А что в умах? И здесь картина весьма напоминает николаевскую эпоху. Сегодня лейтмотив социального поведения огромного большинства населения России — «усталое безразличие к своей судьбе» (А. И. Солженицын). В сущности это и есть то самое «полное равнодушие к добру и злу, к истине и ко лжи», которые Чаадаев отмечал в своих современниках (163, 127).
Что же нам делать?
Прежде всего, убедитесь, что вы действительно хотите и можете что-то делать. Но если у вас еще сохранилась способность действовать, а не имитировать деятельность (ведь наше время — время имитаторов), — то давайте для начала попробуем понять, на какую станцию мы всё же приехали. И куда с этой станции можно уехать дальше.
Заняв свое место где-то в седьмом десятке мирового рейтинга уровня жизни, Россия должна, наконец, определить свои реальные (а не выдуманные) цели и приоритеты. Главное на сегодняшний день — задача самопознания. Среди многочисленных дорог, на которые зовут нас политические зазывалы, нет той единственной дороги, которая только и может вывести из нынешнего духовного «бездорожья». Дороги, которая ведет к здравым суждениям и трезвым оценкам; дороги, которая учит истории лучше всех учебников и профессоров; дороги, которая пахнет ветром и дымом… Словом, той самой дороги, на которую звал Гоголь, заклинавший русского человека «проехаться по России».
Этой дорогой мы и отправимся во второй части нашей книги, не ставя перед собой никаких задач, кроме понимания, и не имея никаких обязательств, кроме сочувствия.
ЧАСТЬ ПЕРВАЯ.
БРИЧКА, ИЛИ «ОГНИ ПЕЧАЛЬНЫХ ДЕРЕВЕНЬ»
Глава первая.
Цель путешествия
Путешествие по России с познавательной целью всегда казалось русским людям каким-то странным, нелепым занятием. Не принято было и вести дневник путешествия по своей стране. Иное дело — поездки за границу, к святым местам или с дипломатической миссией. Тут полагалось «глядеть во все глаза». Даже у людей, не привыкших излагать мысли на бумаге, в новой обстановке появлялся писательский зуд. Через всю историю средневековой Руси проходит череда сочинений о дальних странах — от Италии до Индии и от Иерусалима до Любека. Не любили писать только о поездках в Золотую Орду. Это было что-то почти интимное, постыдное, унизительное. Да и писать-то было как бы и не о чем: варвары — они и есть варвары. А вокруг — бескрайнее Дикое поле…
Итак, писали обо всем необычном, достойном восхищения или примечания. Но Россия была своей, привычной и понятной. О ней писали иностранцы, честно пытавшиеся понять это «огромное, темное, неразгаданное дитя провидения» или стремившиеся прослыть знатоками России (33, 457).

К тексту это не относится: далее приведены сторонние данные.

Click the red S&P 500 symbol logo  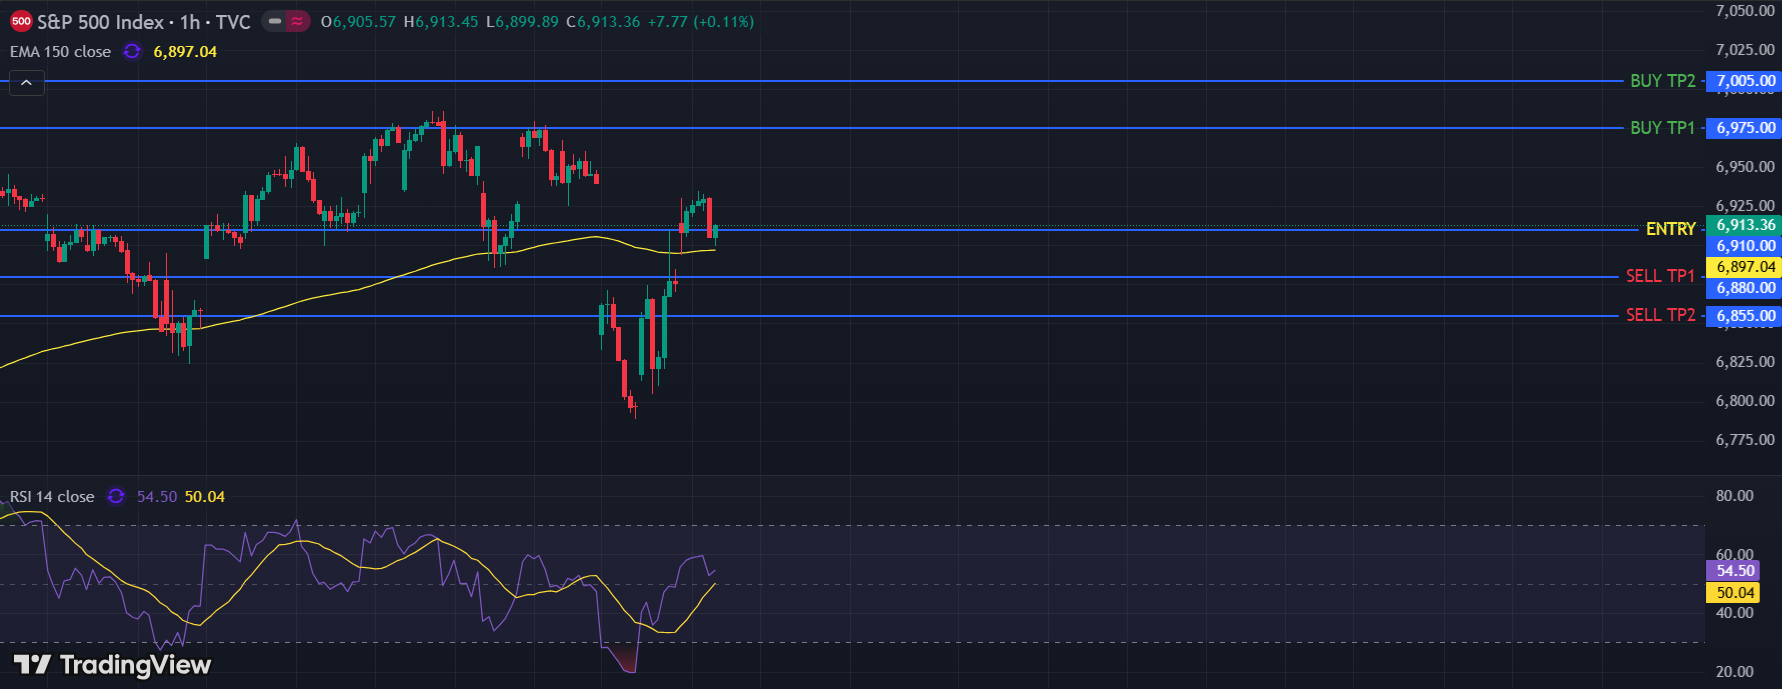[21, 21]
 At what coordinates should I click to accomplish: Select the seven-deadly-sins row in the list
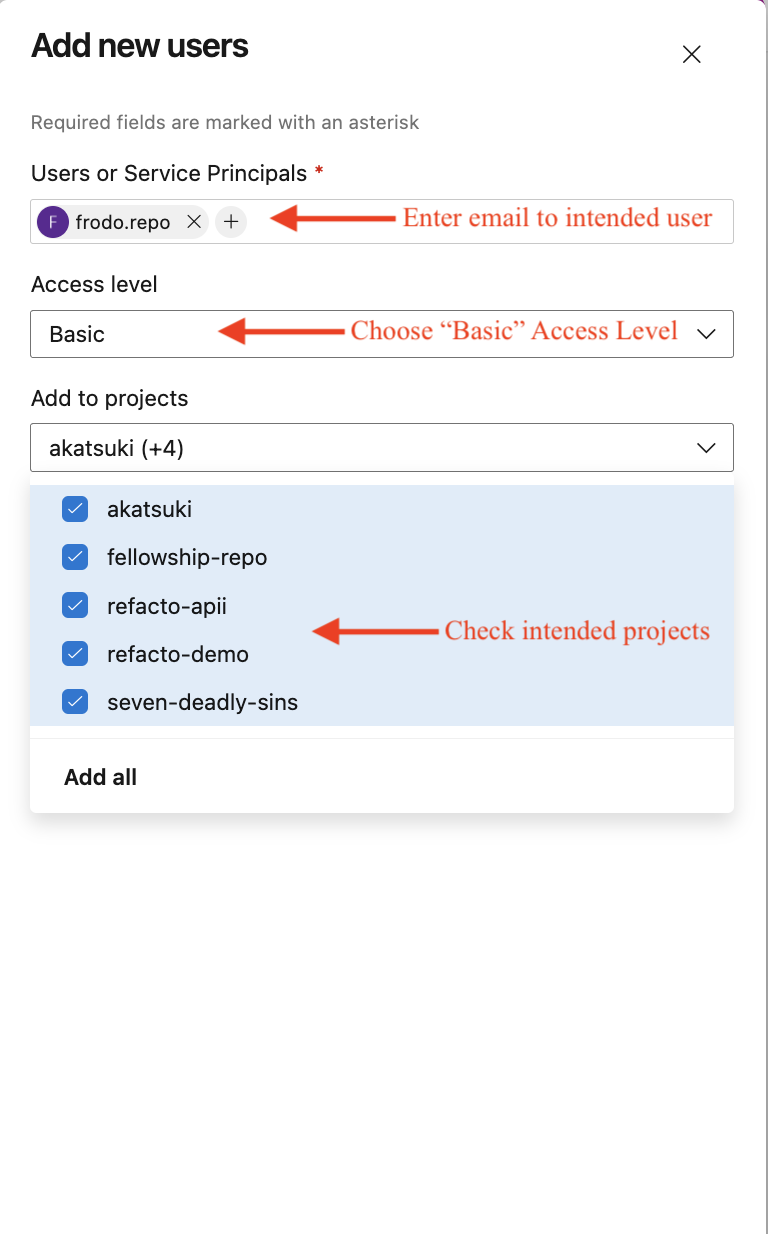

При такой традиции вполне закономерно, что первое подробное описание разных местностей России с историко-культурной точки зрения, представленное в виде путевых записок, принадлежит перу российского академика, но немца по происхождению, Герарда Миллера (1705—1783). Он прибыл в Россию в 1725 году и стал деятельным членом молодой Российской академии наук. Увлекшись историей России, Миллер исколесил всю страну в поисках редких документов и подлинных памятников старины.
Итак, первый путешественник по России был обрусевшим немцем. А первый русский путешественник — Николай Михайлович Карамзин — отправился на поиски новых впечатлений не в Архангельск или Казань, а в Женеву и Париж.
«Письма русского путешественника» Карамзина стали верстовым столбом с цифрой «один» на долгих дорогах русских путешественников последующих десятилетий.